Jaime Alvarez

Jaime Alvarez

MIT Department: Physics
Faculty Mentor: Prof. Nergis Mavalvala
Research Supervisor: Eric Oelker
Undergraduate Institution: Fullerton College
Hometown: La Habra, California
Website: LinkedIn

Biography

Jaime Alvarez is a rising junior majoring in Physics at Fullerton College, now transferring to the University of California, Berkeley. He hopes to obtain a PhD in Physics and pursue an academic career. At the University of Southern California, he worked with Dr. Kris Pardo, using astrometric techniques to explore properties of gravitational waves, focusing on the chirp mass and distance of supermassive black hole binaries. At MIT, Jaime worked with Dr. Nergis Mavalvala and Dr. Eric Oelker in the LIGO lab on the GRAVITES project, which aims to explore the intersection between general relativity and quantum mechanics. His contributions include building a servo board for laser stabilization and assembling a high vacuum chamber for optical noise reduction. As he continues his academic journey at Berkeley, Jaime hopes to inspire others to pursue their curiosity and achieve great things, regardless of their circumstances.

Abstract

GRAVITES Noise Reduction

Jaime Alvarez¹, Eric Oelker² and Nergis Mavalvala^2
1Department of Physics, Fullerton College
²Department of Physics, Massachusetts Institute of Technology

One major difficulty in modern physics is combining general relativity and quantum mechanics; limited progress in this area is partly due to the severe lack of experimental data. The GRAVITES experiment involves using a single-photon source to send photons through a Mach-Zehnder interferometer, with each interferometer path at different heights above the ground to observe gravitational effects on the photon’s interference pattern. In this work, we focused on reducing noise in the experiment by building, testing, and characterizing a servo board for the pre-stabilization laser and assembling the high vacuum and thermal isolation chamber.

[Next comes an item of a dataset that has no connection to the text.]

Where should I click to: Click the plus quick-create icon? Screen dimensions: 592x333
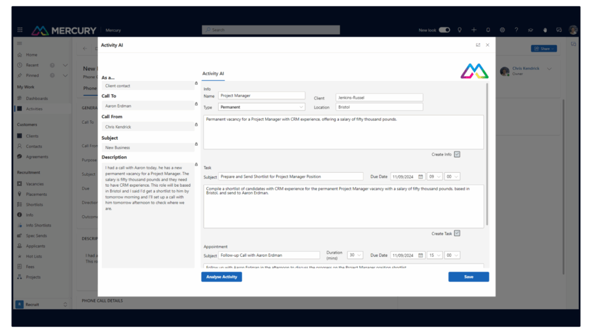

The servo board is necessary to detect and correct fluctuations in the laser’s frequency while the vacuum and isolation chamber attenuate the optical fiber noise. To characterize the servo board, we measured its noise spectrum using a high-precision spectrum analyzer. Our measurements revealed a noise level of approximately 10-7 Vrms/√Hz at 100 mHz, which is below the anticipated shot noise level of our photodetector. This experiment is one of the first to test the interaction between quantum mechanics and general relativity, serving as a basis for future experiments and potentially providing hints of new physics beyond what is currently known.